Two new papers published in Cell describe powerful new genetic tools to characterize and manipulate the gut microbiota, opening up previously sealed avenues of research.

The explosion of interest in the contribution of the gut microbiota to host health and disease in the past decade has been accompanied and driven by ongoing refinements of investigational techniques. As the focus of research shifts to how microbiota promote healthy or diseased states, new tools are required to define the function of specific gut microorganisms and microbial genes.

Image courtesy of J. Sonnenburg.

In these new studies, Whitaker et al. and Lim et al. sought to develop genetic techniques to modify Bacteroides, which represents the most abundant genus of bacteria in the human gut. “Relatively few genetic tools are available for manipulating these bacteria, compared to more common lab strains like Escherichia coli,” explains Weston Whitaker.
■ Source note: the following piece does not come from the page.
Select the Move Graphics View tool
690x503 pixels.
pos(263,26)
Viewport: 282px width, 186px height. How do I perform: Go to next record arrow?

By adapting a Bacteroides integration plasmid to be compatible with the Golden Gate cloning approach, Whitaker and colleagues developed a rapid, accurate and efficient means of introducing fluorescent reporter genes to Bacteroides. To ensure that these genes were expressed at levels enabling visualization via fluorescence microscopy, historically challenging in these bacteria, stronger promoter and ribosomal binding site sequences were designed and validated. Not only did these new regulatory regions markedly increase synthesis of the fluorescent reporter, but this heterologous expression did not impair bacterial fitness in mice. In six Bacteroides spp. engineered to express different fluorescent reporters, Whitaker and colleagues could differentiate each species at a single-cell level in mouse colon sections.

In their study, Bentley Lim and colleagues focused on designing an inducer system to enable functional interrogation of Bacteroides genes, independent of endogenous gene regulation machinery. “We started by identifying consensus promoter elements conserved across diverse Bacteroides genomes,” describes author Andrew Goodman. “We then used sequence conservation to predict promoter regions that would be permissive for engineering regulatory elements.”

By designing an inducer system for use in Bacteroides responsive to the tetracycline analogue anhydrotetracycline, the investigators avoided issues with previous inducer systems in this genus that activated aberrantly in response to polysaccharides native to the host or present in the diet. Moreover, the inducer could be administered in drinking water, with different concentrations of anhydrotetracycline inducing dose-responsive changes in target gene expression.

Sialic acid, liberated from the gut mucosa by the action of sialidases expressed by some commensal bacteria, is an important nutrient source for pathogenic microorganisms including Clostridium difficile. “By colonizing mice with Bacteroides spp. whose sialidase expression was controlled by the synthetic inducer, we were able to measure the relationship between commensal sialidase activity and modification of the host environment,” Goodman explains. Notably, this approach enabled the investigators to determine that sialic acid levels in the gut are limited by substrate availability, and not by commensal sialidase activity.